For decades, Singapore Army soldiers have done five basic exercises - jumping jacks, high jumper, crunches, push-ups and running - as part of their morning routine to warm up their bodies.
But no longer, as the 5BX ritual has been replaced with stretching and strengthening drills meant to improve mobility and flexibility, as well as reduce common injuries faced by soldiers in the knees, ankles and back.
The change in exercise regimen is part of a recent review by the army to help soldiers train, sleep and eat better.
In place of 5BX are Prehabilitation Exercises (PX), approved for armywide use since April after a successful trial in the Officer Cadet School (OCS) in 2018 and 2019.
Now, mountain climbers, forward lunges, alternate arm and leg raises, among other exercises, will form the new standard.
About 90 per cent of army trainers and units are currently on board, with the rest to join by the year end, said Lieutenant-Colonel Chong Yi Tat in a virtual interview with reporters yesterday.
LTC Chong, 38, is head of training and development at the Centre of Excellence for Soldier Performance (CESP).
Founded in 2017, CESP is part of the army's push to use sports science, psychology and nutrition to improve soldier performance.
Army units have a choice of two exercise programmes, one with 14 exercises and the other with 15.
Each exercise is to be done for 30 seconds at a slow tempo.
Ms Grace Heng, 43, head physiotherapist at CESP, said: "Unlike high-tempo and high-intensity exercises that (the) army does to build physical fitness, PX focuses on form and controlled movement."

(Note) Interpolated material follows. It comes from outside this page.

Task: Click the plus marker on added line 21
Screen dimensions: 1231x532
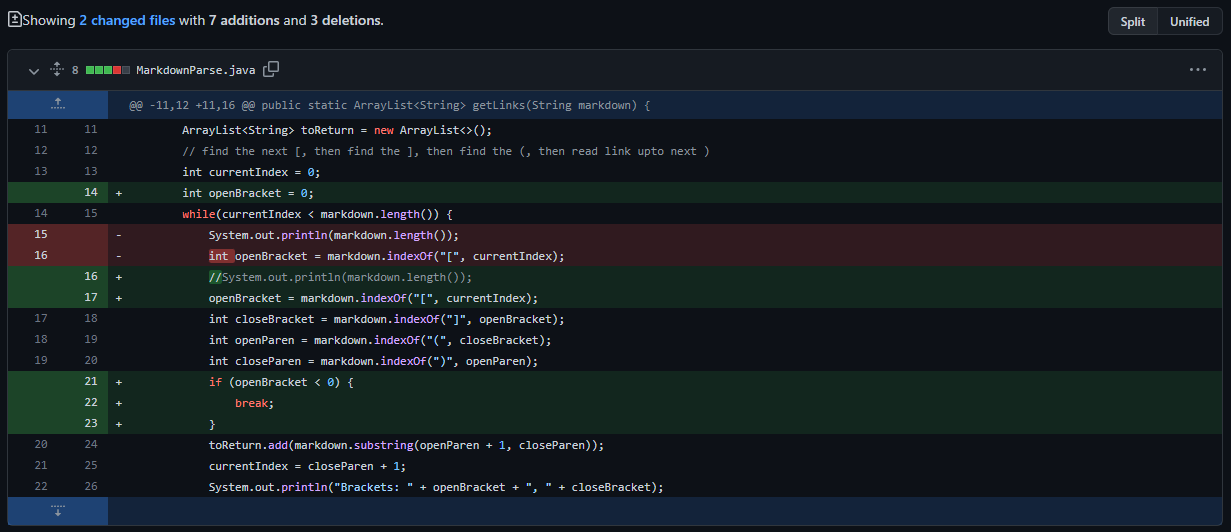Action: point(120,382)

PX also allows for more flexibility than the 5BX regime, she added.
The workouts can last for either 15 or 30 minutes at any time of the day, unlike 5BX, which is a single routine done right after waking up in the morning.
Although PX is less strenuous than 5BX, fitness is not compromised, stressed LTC Chong.

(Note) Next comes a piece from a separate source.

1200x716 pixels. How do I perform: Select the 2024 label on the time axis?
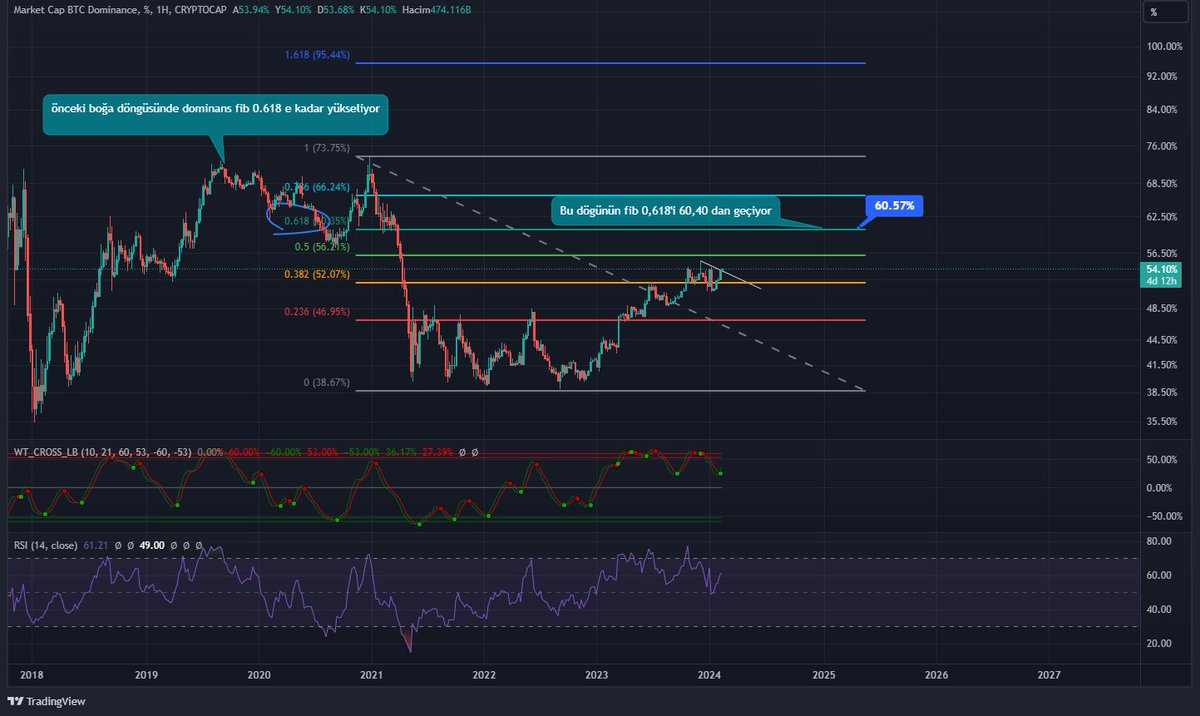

Fitness training remains embedded in the larger training system, with PX complementing it.
Fitness test results were comparable between the control group and the test group at OCS.

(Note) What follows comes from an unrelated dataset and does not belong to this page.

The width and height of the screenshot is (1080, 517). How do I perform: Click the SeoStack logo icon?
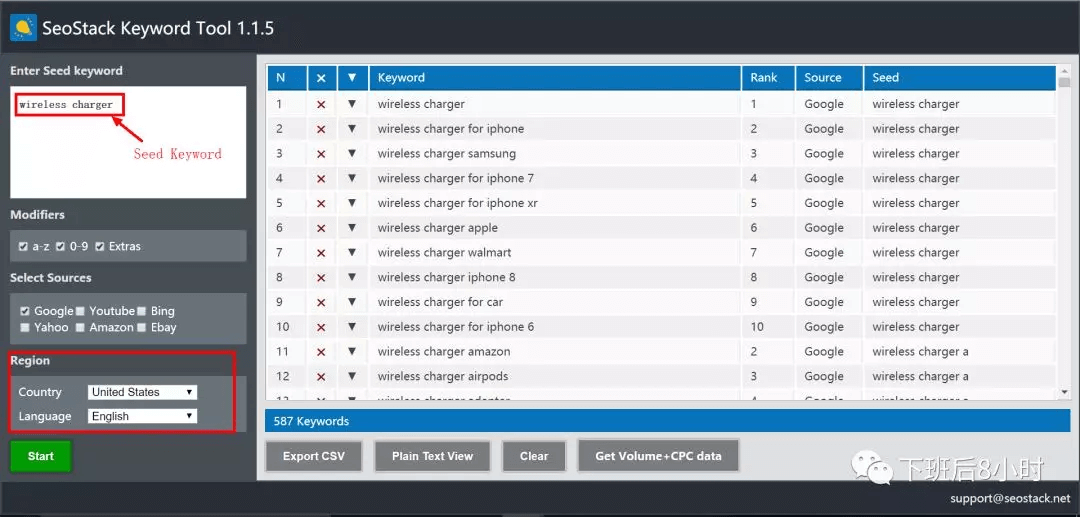23,27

But the injury rate was 6.3 per cent in the control group which still did the 5BX, and 2.6 per cent in the 1,100-strong test group.
"The lower rate of musculoskeletal injuries translated to better performance during military training, such as mission exercises and live firing," said LTC Chong.
PX is one of three prongs under the army's Strong Body Regime, an initiative aimed at reducing the risk of injuries and enhancing soldier performance.
The other two prongs, which were also trialled at OCS, involve improved nutrition with snacks between meals and two hours more of rest time to promote recovery.
Ms Rachel Leah Yeow, a nutrition officer at CESP, said carbohydrate-rich snacks are given before soldiers engage in cardiovascular exercises while protein-rich snacks are provided after strength training.
"The intent (of) nutritional supplementation is to enhance soldier performance and recovery," said Ms Yeow, 29.
These snacks are recommended for soldiers undertaking at least two moderate or strenuous activities a day, in addition to existing guidelines that provide snacks for servicemen training at night.
Two hours more of rest time on any day from Tuesday to Thursday is also recommended for units with three or more strenuous activities, such as field training, in a week - although not for reservists.
First Warrant Officer Arivalagan Kottamuthu, 49, a platoon commander at the Basic Military Training Centre, called PX a good initiative to prevent injury.
"(5BX) makes (servicemen) tired, whereas for PX, they feel refreshed and awake for upcoming activities," he said.
Lance Corporal Abdul Hadziq Abdull Hamid, 19, an infantry trooper at the 5th Battalion Singapore Infantry Regiment, said PX has made strenuous route marches easier.
"I find it easier now because PX actually starts up the body and stretches out the muscles to prevent muscle injury."